Spacing: Plant two feet apart.
Watering: Keep the soil evenly moist throughout the season.
Fertilizing: Fertilize monthly with Lady Bug Natural Brand John’s Recipe.
Special hints: You can keep your artichokes from one season to the next. In USDA Plant Hardiness Zones 7 and warmer, protect the plants with a thick mulch of straw. In colder regions, try this smart idea: Dig the roots in fall, shake off the dirt, and hang them in onion bags in a cool, dry place such as a root cellar. In spring, these more-mature root systems kick in right away when replanted in the garden.

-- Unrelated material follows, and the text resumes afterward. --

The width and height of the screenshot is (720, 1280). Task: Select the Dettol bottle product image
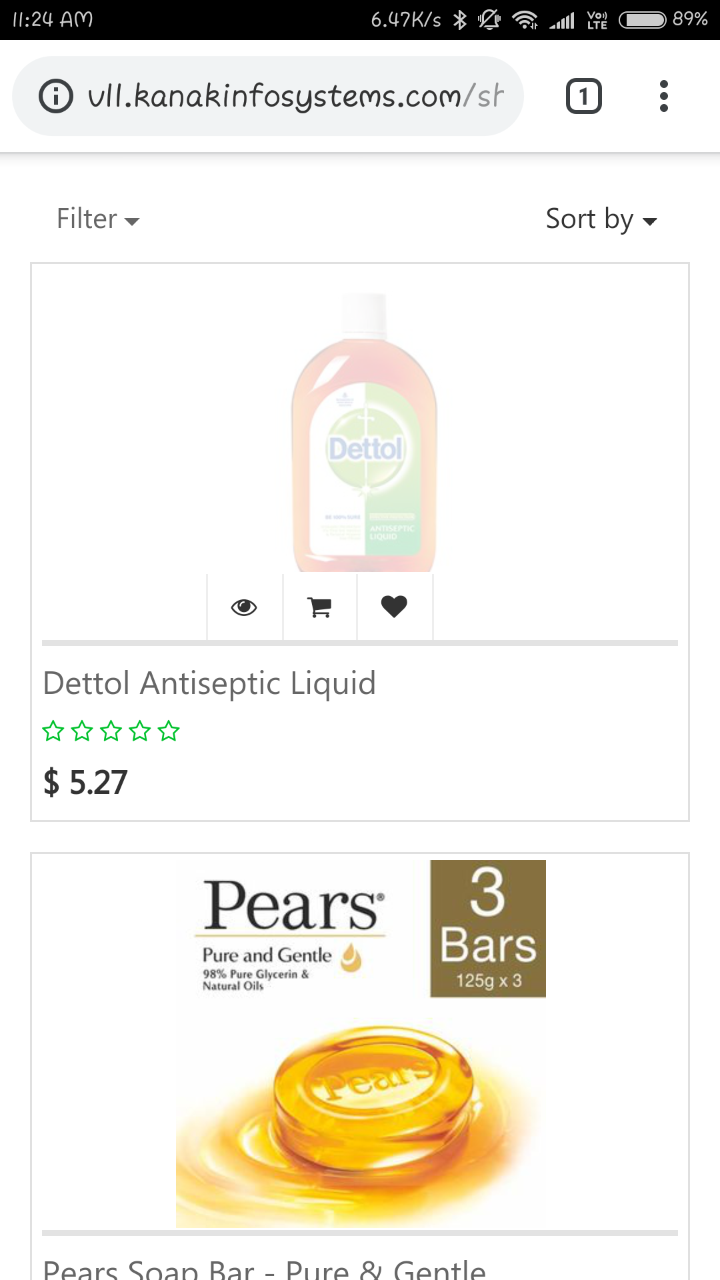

Pest Watch: Keep an eye out for aphids, caterpillars, slugs and snails.
Harvesting Hints: you can harvest your artichokes any time after the flower buds form until they start to open. Artichoke flavor is not dependent on maturity the way it is with a tomato. Slice the buds off at the base using a sharp knife.
Trivia Tidbits: Sure, it bears resemblance to a hand grenade, but the artichoke is actually quite loaded with nutritional ammunition: It’s a rich source of dietary fiber, vitamin C, folate, magnesium, and copper, with a healthful dose of vitamin B6, iron, phosphorus, and potassium, too. Pass the butter.